PASSAGE:

■ ■ ■ ■ ■ ■ ■

Just take a look at some of the recent statistics from WorkSafe New Zealand:
From January to June this year, 28 people across Aotearoa have died in workplace accidents.
From July 2020 to June 2021, 55 people died.
In the previous year 100 people died.
Encouraging a ‘safety culture’ from businesses and encouraging a ‘buy in’ from employees are both vital. Here are just a few examples of the accidents and fatalities which have occurred recently that have been in the news, to reinforce why:
A person died after falling from a height at a Lower Hutt business.
A 21 year old construction worker died when carrying out work for a property developer in Newmarket, Auckland.
A worker suffered an electric shock at Devonport Naval Base resulting in lengthy time spent in the Burns Unit at Middlemore Hospital.
A South Auckland man was lucky to survive after being shot in the heart with a nail gun by a colleague at an Otara furniture manufacturer. The employer was fined $250,000.
A West Coast flooring company man died after being overcome with fumes from an organic solvent-based adhesive while working in a confined space.
A company and its director were heavily fined after parts of a worker's fingers had to be amputated following a workplace injury while using a metal press in the Bay of Plenty. The director’s maximum penalty for his charge was $300,000, and the company's was $1.5 million.
A worker was awarded more than $400,000 after a four-metre fall at work in East Tamaki, Auckland, left him paralysed.
Typically, these examples involved insufficient training, sub-standard risk identifications and incorrectly marked hazardous zones. All these topics are covered in our Health & Safety training courses which lead to unit standards at Level 3 or 4 on the New Zealand Qualifications Framework. Businesses can face penalties under the Health and Safety at Work Act for failing to comply with a duty to ensure the health and safety of workers so far as reasonably practicable. All these incidents take a huge toll on family and friends who are left to live with the pain and agony. Emotionally and psychologically, they will never totally recover and will carry a life-long sentence. Also, the companies responsible carry huge financial scars following these tragedies and are often left with damaged reputations. Workplace New Zealand makes certain that PCBU's (Persons Conducting the Business or Undertaking) face measures of enforcement under the Health and Safety at Work Act. PCBU's and their Officers have explicit legal duties to undertake due diligence on their company's adherence to health and safety obligations. Please remember that failing to do so not only puts the your workers at risk, but it also puts your business in Workplace New Zealand’s sights.

■ ■ ■ ■ ■ ■ ■

COLLECTED DATA:
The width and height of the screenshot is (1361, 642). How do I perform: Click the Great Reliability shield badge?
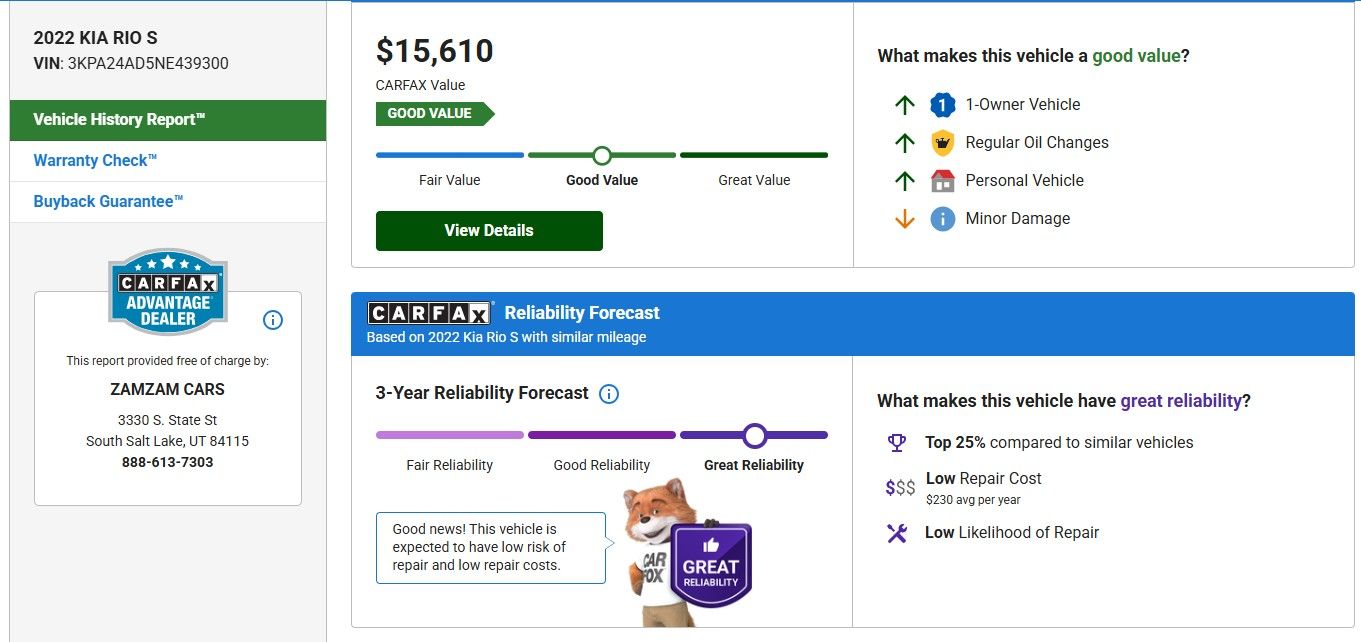[x=711, y=564]
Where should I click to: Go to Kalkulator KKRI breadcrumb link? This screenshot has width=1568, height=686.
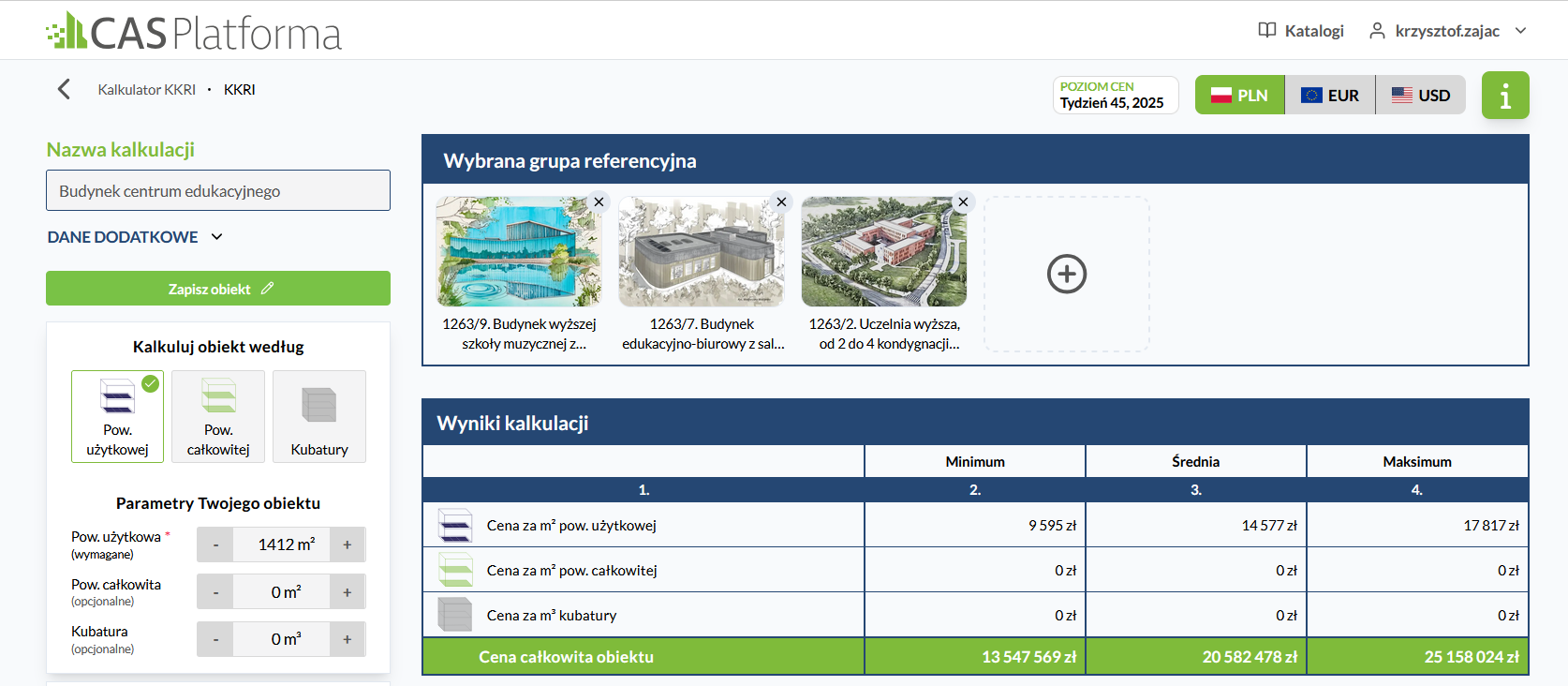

■ ■ ■ ■ ■ ■ ■

THINGS TO DO:
• 1. Reproduce the workplace safety text starting at "A worker suffered" and ending at "left him paralysed.".
• 2. In the workplace safety text, how much was the employer at the Otara furniture manufacturer fined?
The lines play no part in this work.

LIST OF SOLUTIONS:
• 1.
A worker suffered an electric shock at Devonport Naval Base resulting in lengthy time spent in the Burns Unit at Middlemore Hospital.
A South Auckland man was lucky to survive after being shot in the heart with a nail gun by a colleague at an Otara furniture manufacturer. The employer was fined $250,000.
A West Coast flooring company man died after being overcome with fumes from an organic solvent-based adhesive while working in a confined space.
A company and its director were heavily fined after parts of a worker's fingers had to be amputated following a workplace injury while using a metal press in the Bay of Plenty. The director’s maximum penalty for his charge was $300,000, and the company's was $1.5 million.
A worker was awarded more than $400,000 after a four-metre fall at work in East Tamaki, Auckland, left him paralysed.

• 2. $250,000